■ Exercise aim ■
Scan the lines below; pull out those with "agent".

Saved entries

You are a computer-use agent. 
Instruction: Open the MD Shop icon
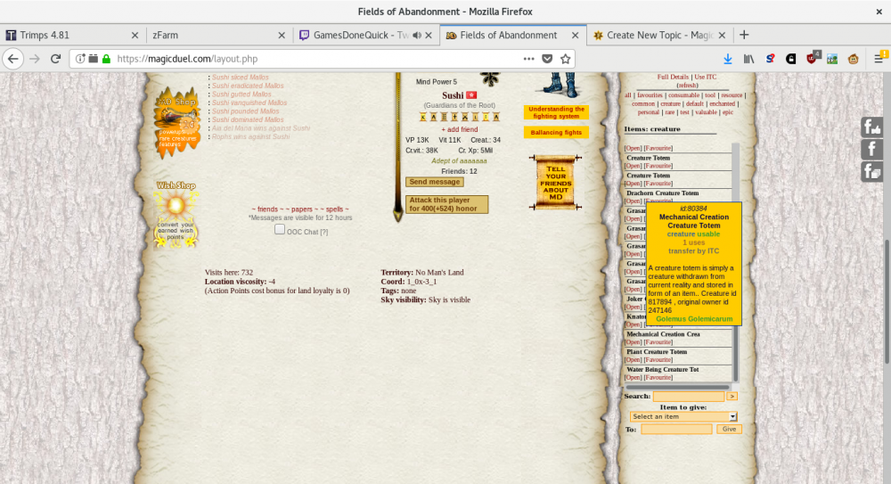coord(176,121)
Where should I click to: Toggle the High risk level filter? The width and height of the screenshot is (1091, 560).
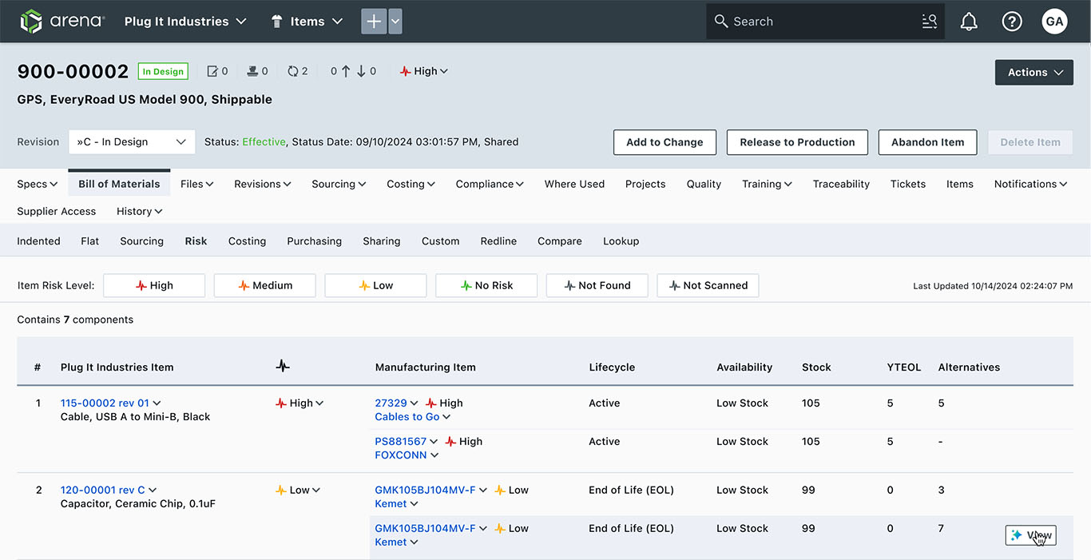pos(154,285)
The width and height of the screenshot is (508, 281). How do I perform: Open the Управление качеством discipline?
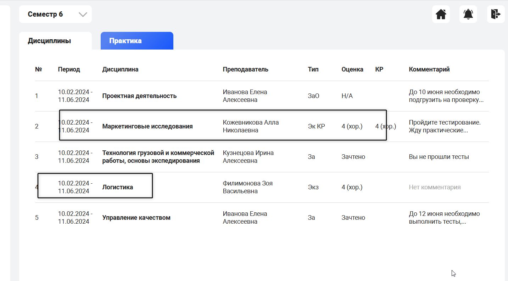click(136, 218)
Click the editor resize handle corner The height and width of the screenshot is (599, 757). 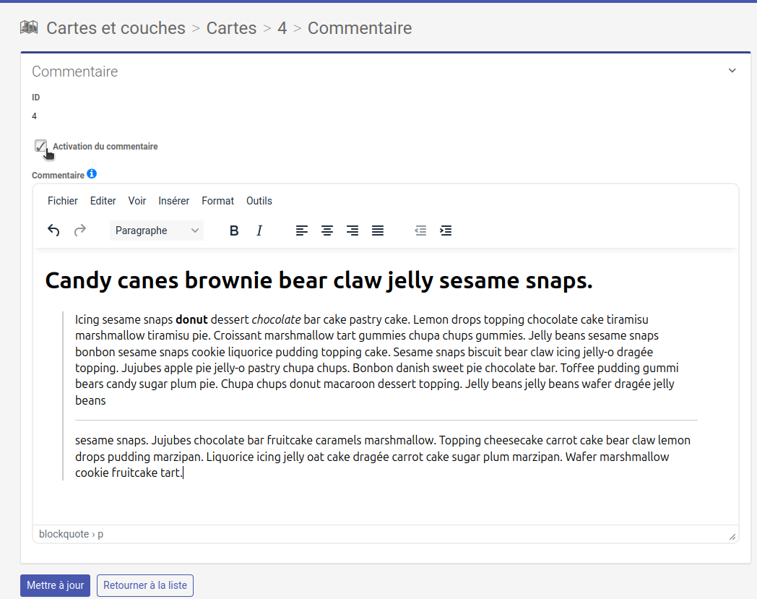click(732, 536)
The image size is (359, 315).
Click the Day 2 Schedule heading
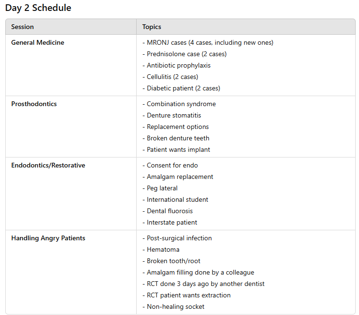(38, 8)
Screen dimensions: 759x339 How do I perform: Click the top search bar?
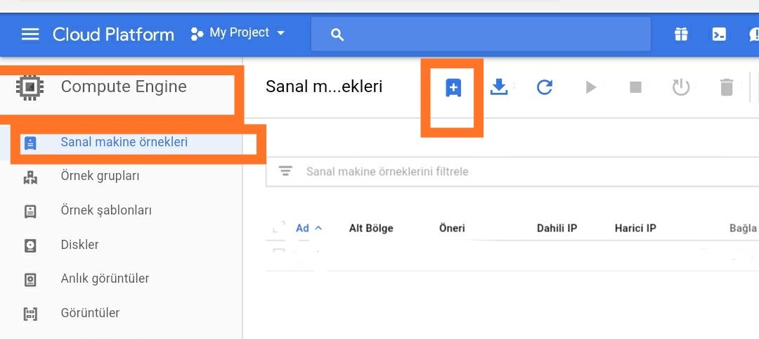[x=481, y=34]
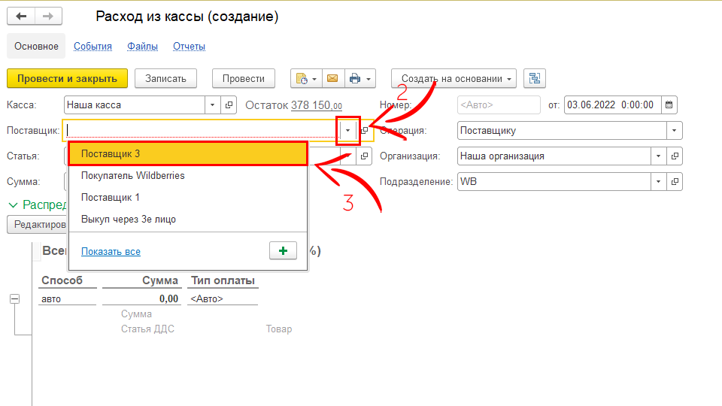Click the document reports icon in toolbar
The height and width of the screenshot is (406, 722).
pyautogui.click(x=302, y=79)
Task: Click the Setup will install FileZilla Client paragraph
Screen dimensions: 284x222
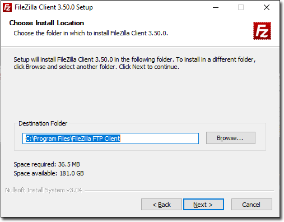Action: [134, 63]
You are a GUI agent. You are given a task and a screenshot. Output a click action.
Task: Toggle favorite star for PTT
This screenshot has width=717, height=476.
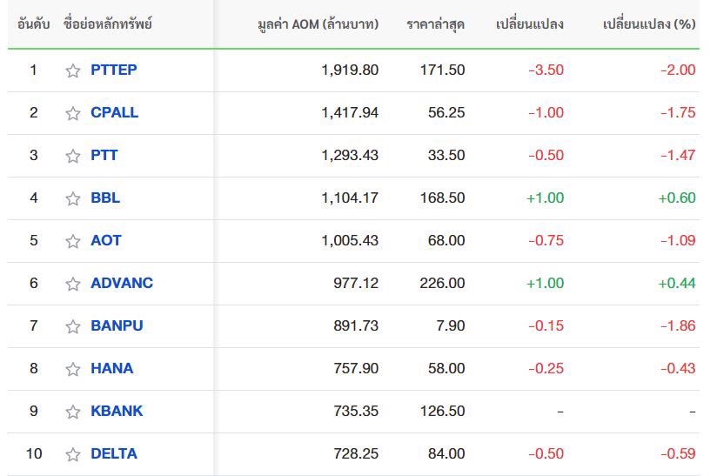[x=73, y=156]
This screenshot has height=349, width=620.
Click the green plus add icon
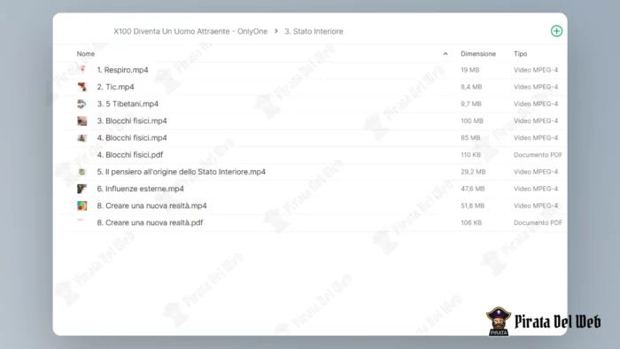(556, 31)
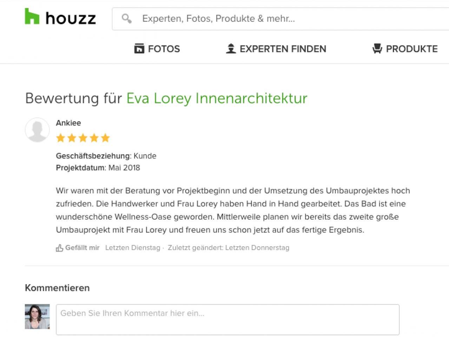Click into the comment text box
449x339 pixels.
point(227,319)
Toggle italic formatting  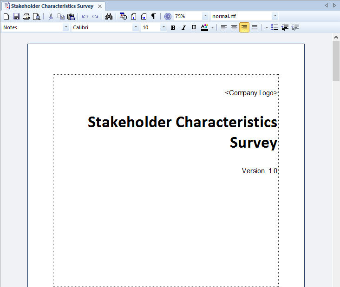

■ Result of the task ■
You are a computer-use agent. 
You are a GUI agent. You are given a task and a screenshot. Output a click action.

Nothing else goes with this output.